It was a sunny day (contrary to what the weather forecast had predicted) and my brother Jonathan and I decided to hike up Gavan Hill to the shelter. I had not been up there since about the first week in June when I spent the night in the snow covered shelter.

We made it up to the ridge top (about 2.25 miles) in just over one hour, including a couple of short breaks. As we hiked along the ridge towards the shelter we saw a view of Mt. Edgecumbe. There were a few patches of snow left along the top of the ridge in some places. This was a vast difference from the last time I was up and the entire ridge was under a pretty thick layer of snow. Many of the stairs were fairly damaged. I suspect that the damage was probably due to snow since there were no trees around which looked like they could have fallen and caused the damage (and it was widespread).

It took an hour from the top of the ridge over to the shelter. I had forgotten how tall the shelter was. I took a picture of the shelter with my brother beside it (he is a little over 6 feet tall). For comparison here is a picture of the shelter at the begining of June. We ate some food at the shelter before deciding to head around towards Harbor Mountain. Originally we had intended to head down Gavan again, but we saw a couple of people in front of us and figured we might get lucky and be able to hitch a ride into town with them, so we decided to chance it.

Along the trail below Harbor Mountain the slopes were covered in plants, many of which were in bloom. There were reds, purples, blues, whites, and yellows peppering the green with added color. I saw geraniums, columbine, monkshood, lousewort, paintbrushes, anemones, and lupine, among others. It was interesting to me how it was not too difficult to tell where the snow had melted off earlier since the flowers there were mostly gone with only the seed pods and green remaining.

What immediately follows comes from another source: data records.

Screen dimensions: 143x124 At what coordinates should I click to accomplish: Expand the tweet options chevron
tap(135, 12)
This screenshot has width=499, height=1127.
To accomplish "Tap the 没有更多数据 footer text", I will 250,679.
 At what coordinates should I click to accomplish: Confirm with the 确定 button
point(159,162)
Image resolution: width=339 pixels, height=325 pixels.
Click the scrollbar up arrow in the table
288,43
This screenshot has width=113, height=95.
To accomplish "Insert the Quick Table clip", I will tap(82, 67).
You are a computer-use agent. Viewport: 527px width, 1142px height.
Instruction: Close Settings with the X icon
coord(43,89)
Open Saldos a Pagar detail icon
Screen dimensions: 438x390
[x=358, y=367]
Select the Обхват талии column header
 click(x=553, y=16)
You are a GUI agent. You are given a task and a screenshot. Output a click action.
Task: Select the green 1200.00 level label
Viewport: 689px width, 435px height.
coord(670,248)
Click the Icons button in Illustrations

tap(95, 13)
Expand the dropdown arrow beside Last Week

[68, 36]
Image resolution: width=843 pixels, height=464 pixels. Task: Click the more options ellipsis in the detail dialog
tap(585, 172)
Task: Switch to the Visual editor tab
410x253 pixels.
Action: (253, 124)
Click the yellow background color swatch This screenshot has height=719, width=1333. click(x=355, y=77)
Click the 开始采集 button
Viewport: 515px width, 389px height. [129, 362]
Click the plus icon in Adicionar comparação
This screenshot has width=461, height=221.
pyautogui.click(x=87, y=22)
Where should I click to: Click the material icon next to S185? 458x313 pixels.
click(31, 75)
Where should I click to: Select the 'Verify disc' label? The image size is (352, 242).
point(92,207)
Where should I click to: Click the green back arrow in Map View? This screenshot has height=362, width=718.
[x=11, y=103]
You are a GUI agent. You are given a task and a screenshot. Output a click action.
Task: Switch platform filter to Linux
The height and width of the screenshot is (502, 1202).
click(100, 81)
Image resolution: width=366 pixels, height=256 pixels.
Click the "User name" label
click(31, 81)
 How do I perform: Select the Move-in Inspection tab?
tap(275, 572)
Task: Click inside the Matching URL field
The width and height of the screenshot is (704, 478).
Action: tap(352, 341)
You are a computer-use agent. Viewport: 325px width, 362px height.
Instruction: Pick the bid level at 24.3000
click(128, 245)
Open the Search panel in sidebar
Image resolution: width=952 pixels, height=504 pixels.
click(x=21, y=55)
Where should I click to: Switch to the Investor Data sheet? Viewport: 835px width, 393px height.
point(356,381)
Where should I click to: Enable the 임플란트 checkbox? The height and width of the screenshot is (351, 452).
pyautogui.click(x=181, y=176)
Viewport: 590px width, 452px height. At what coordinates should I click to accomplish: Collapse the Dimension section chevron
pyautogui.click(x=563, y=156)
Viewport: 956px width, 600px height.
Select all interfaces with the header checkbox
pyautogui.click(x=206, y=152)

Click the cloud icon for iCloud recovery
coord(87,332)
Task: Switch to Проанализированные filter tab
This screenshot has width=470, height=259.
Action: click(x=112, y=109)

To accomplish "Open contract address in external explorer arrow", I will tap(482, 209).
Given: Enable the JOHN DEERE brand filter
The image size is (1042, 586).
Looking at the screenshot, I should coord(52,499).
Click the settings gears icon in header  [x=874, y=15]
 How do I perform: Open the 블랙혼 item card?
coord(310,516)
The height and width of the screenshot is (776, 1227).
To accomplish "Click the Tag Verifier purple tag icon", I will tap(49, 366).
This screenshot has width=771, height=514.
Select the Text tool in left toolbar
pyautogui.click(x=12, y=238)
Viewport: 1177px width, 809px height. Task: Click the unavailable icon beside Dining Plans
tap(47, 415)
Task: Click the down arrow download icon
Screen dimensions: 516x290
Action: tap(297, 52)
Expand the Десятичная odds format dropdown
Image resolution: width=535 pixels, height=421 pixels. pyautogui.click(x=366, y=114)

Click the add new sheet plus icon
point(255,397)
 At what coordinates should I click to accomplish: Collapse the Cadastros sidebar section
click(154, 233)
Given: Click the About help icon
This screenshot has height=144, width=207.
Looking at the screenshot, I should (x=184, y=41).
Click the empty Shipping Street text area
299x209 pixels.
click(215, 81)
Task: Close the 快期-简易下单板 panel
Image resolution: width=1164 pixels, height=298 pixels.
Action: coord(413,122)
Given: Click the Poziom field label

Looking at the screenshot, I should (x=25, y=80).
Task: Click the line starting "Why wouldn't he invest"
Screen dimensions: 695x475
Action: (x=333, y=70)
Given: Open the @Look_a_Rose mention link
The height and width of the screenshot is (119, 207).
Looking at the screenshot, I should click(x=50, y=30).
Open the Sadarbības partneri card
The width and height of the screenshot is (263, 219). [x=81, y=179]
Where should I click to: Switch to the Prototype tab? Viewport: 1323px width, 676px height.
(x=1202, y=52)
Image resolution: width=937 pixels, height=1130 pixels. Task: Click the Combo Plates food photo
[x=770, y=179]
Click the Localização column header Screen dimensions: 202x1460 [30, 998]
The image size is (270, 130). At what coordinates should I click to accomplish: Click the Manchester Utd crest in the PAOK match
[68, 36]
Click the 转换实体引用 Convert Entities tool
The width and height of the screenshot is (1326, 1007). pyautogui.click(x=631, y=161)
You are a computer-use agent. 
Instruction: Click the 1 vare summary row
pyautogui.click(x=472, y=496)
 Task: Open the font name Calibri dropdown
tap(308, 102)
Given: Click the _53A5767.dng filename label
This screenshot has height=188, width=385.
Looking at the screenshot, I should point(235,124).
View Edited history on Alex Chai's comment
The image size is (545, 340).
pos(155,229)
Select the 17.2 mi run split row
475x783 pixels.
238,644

We did end up catching up with the two people we had seen in front of us. They were a nice couple from Colorado who were travelling around Southeast, spending a couple of days in each town. He had been in Southeast in the late 60's fishing, and so was somewhat familiar with the area. They were kind enough to give Jonathan and me a ride back into town. Even so we had to walk an extra two miles to the third gate since the road had washed out a little bit last winter and is in need of repair before the road will be opened up completely.